放下一切走進書,在書裡溜過春夏秋冬和所有虛無的夢。
冬季陽光需要挾帶寒冷才多少珍貴,書中的世界有時像日出、有時像黃昏、有時更像鬼魂,看到的字跟作者給予的字,有時經過腦袋過濾後成了不同出口,或許幻覺是最有趣的禮物,能從四處牆生出空氣,也能輕易的,將自己輾成空氣鑽入被地震裂過的隙。
喜歡,有的人越是採用平易近人的字眼而越是容易掉進我的心深處。
如同一口井,所有的人只在邊緣睜眼看多少即便是多少。
脫掉所有衣服所有皮膚所有赤裸,跳下去,跳下去,死在裡面成一攤字,才能重生,開自己的花迎向太陽,盡情凋謝。

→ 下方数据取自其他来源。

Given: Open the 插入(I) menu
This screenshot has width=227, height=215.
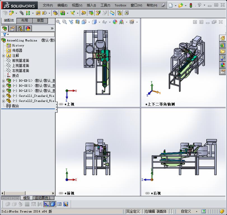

要盛開再盛開,要彩虹再彩虹,要它們長出自己的臉, 竄過所有心空過的洞,補一點時間。
用凋謝迎接凋謝才能記得盛開,同樣美好同時, 有時過多的好反而成了過多了。
太美的看不懂,功成名就的都燒去,或者,應該說是配不上,配不起的,都從井開始,撿起,和自己一起共時掉下去。
放下一切,你是誰而我又是。
放下一切,我是誰而你又是。
落棄的皮膚,我去撿。
靈魂一句話都不說,只摸我的頭,才想到微笑不再能了。